Instructions to follow: Please filter the listing below and copy out the lines that hold "dimensions".

==*==

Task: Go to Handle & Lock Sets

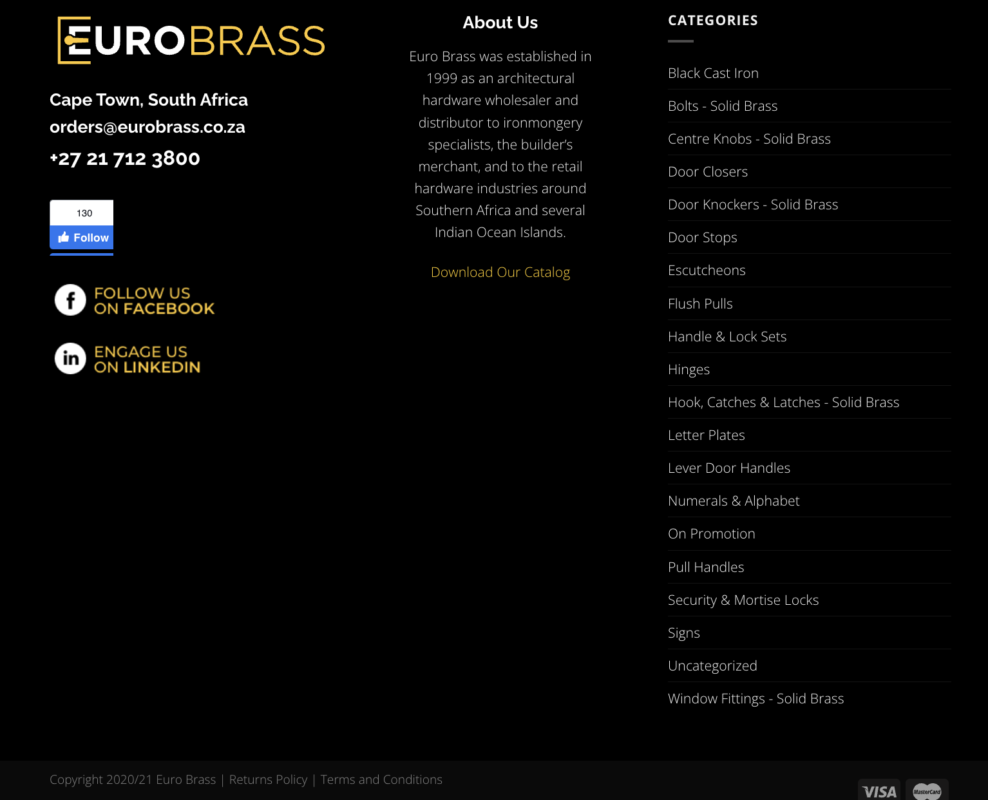Action: click(727, 337)
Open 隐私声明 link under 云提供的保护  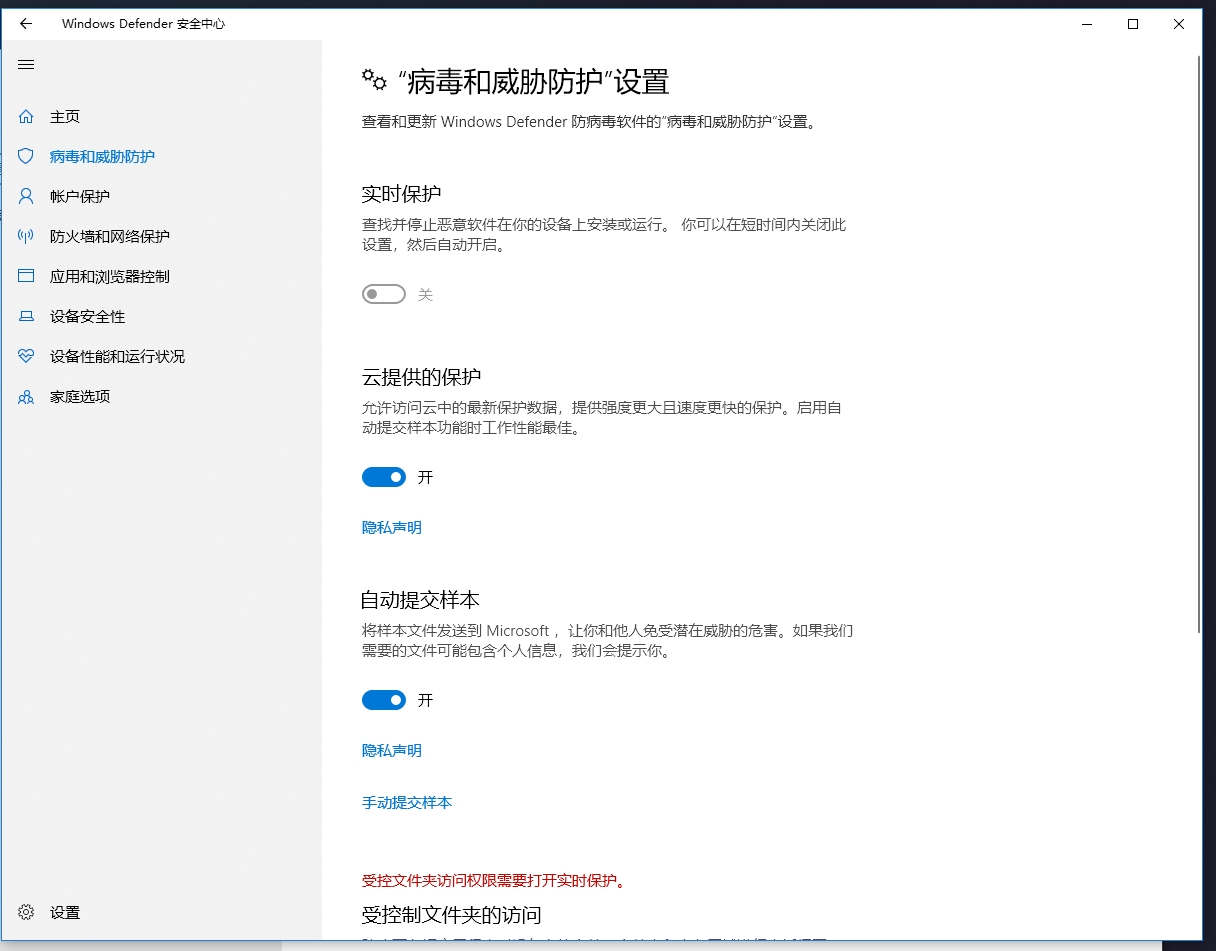coord(391,527)
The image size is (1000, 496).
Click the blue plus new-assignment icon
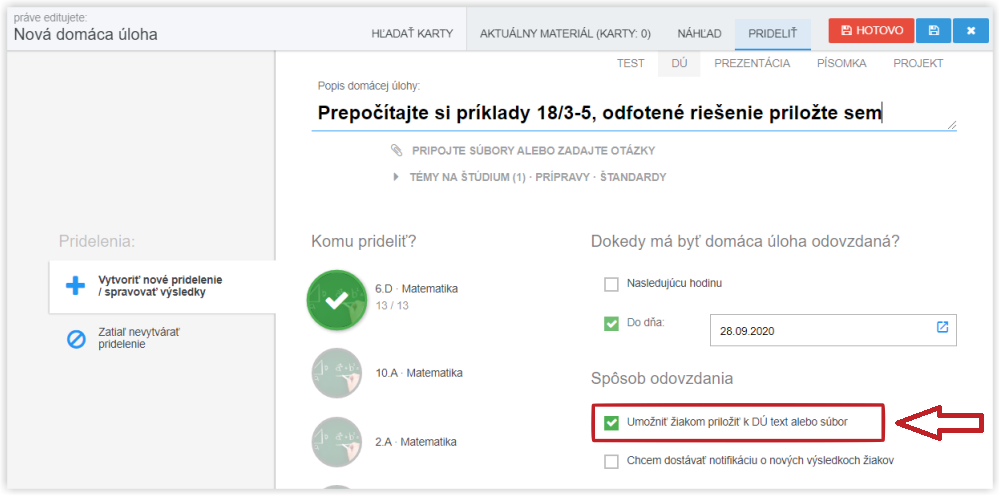pos(75,286)
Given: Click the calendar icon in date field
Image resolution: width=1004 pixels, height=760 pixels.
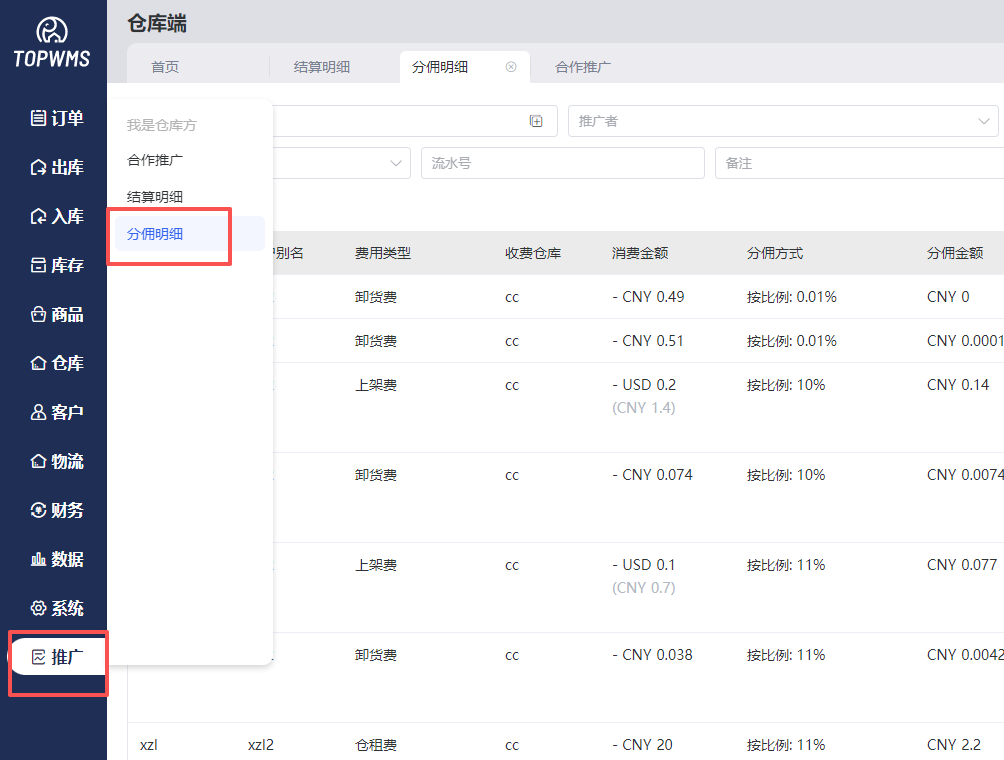Looking at the screenshot, I should tap(536, 121).
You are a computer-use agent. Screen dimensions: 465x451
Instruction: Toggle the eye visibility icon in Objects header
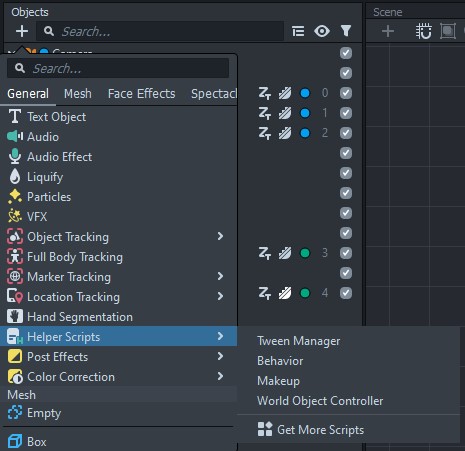click(x=322, y=31)
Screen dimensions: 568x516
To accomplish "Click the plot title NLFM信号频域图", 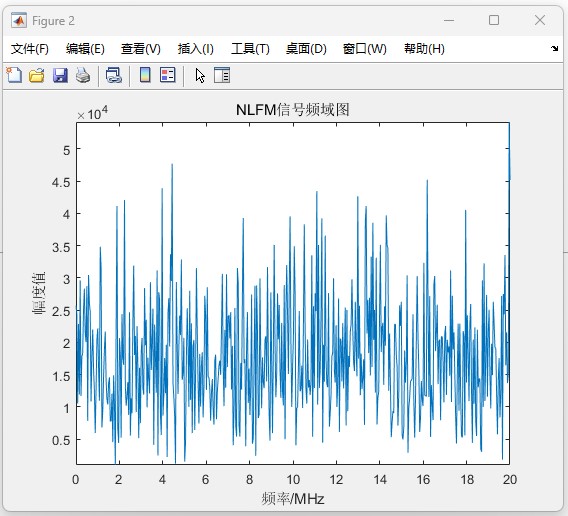I will click(293, 109).
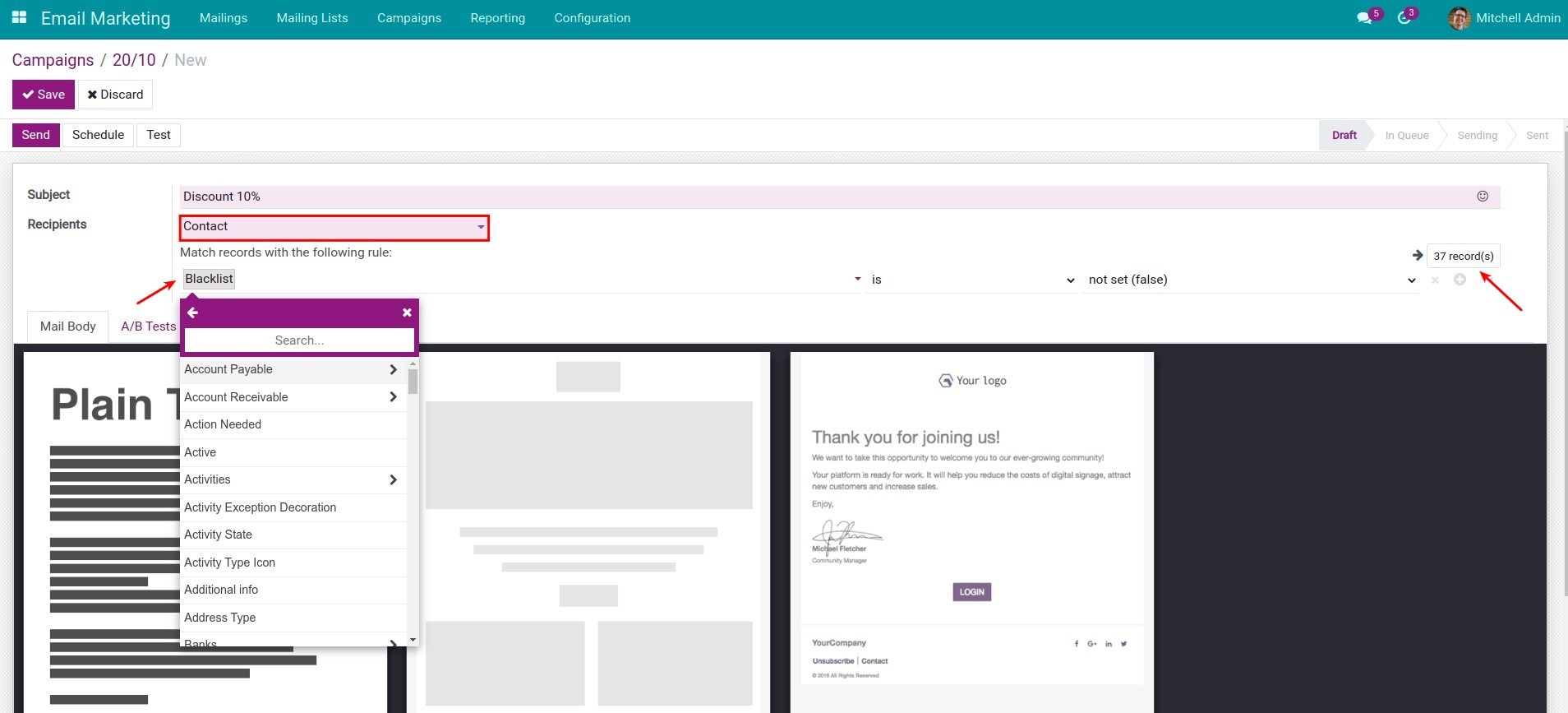Expand the Account Payable field

click(x=393, y=370)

==*==

Result:
You are a computer-use agent. Screen dimensions: 465x451
Screen dimensions: 568x516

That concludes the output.